Powering Strong Communities

Supply Chain

Public Power's Position

The reliability of the electric grid and the nation’s economy are threatened by critically short supplies of distribution transformers and other critical electric infrastructure materials.

  • The Department of Energy should utilize Defense Production Act authorities to increase the production of distribution transformers. Congress should appropriate $1 billion toward this effort.
  • The federal government must work directly with manufacturers to identify short- and long-term solutions addressing the root causes of the distribution transformer shortage, as well as to encourage domestic production.
  • Given the unprecedented demand and the constraints in production capabilities, APPA urges DOE to maintain current conservation standards for distribution transformers.

About the Issue

Distribution transformers are essential for electric utilities to expand capacity, provide electricity to new communities, and restore service when existing infrastructure is damaged during a natural disaster. Public power utilities have low inventories of distribution transformers on hand and some are at a high risk of running out of stock in a month. Lead times to purchase new distribution transformers have grown significantly, from three months in 2018 to an excess of 12 months or more. Manufacturers indicate that a lack of skilled labor and materials are the cause of supply shortages.

Shortages of distribution transformers have caused public power utilities to defer or cancel one in five infrastructure projects. As the economy rebounds from the impacts of the pandemic, additional electric capacity is needed to power new residential and commercial development, new manufacturing facilities, and support a rapidly expanding electric vehicle fleet. Public power utilities are investing heavily in clean energy technologies to meet environmental goals. Simultaneously, the industry is facing more frequent and severe extreme weather events, requiring more resource-intensive response and restoration.

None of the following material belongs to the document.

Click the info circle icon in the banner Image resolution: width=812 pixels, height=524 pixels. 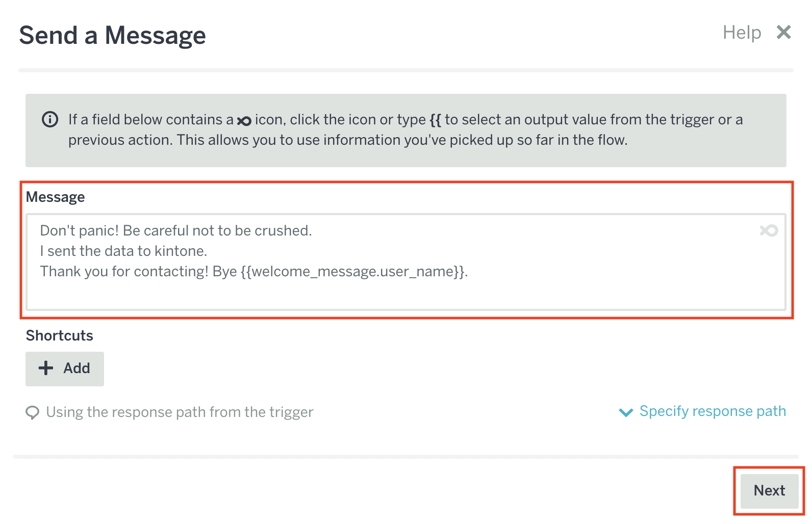[50, 119]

To ensure that these supply chain constraints do not impact reliability, utilities are taking extraordinary measures to meet current demand with limited supply. That includes refurbishing older equipment and swapping equipment in the field to generate spares from underutilized equipment. These are necessary, last-ditch efforts to protect the safety of electric customers and sustain other sectors that depend on electricity, but they move the industry further away from clean energy, efficiency, and affordability goals.

Even with a strong mutual aid program in place, for the first time, public power utilities are raising concerns that they may not have the stocks to share with other utilities following an extreme weather event or disaster.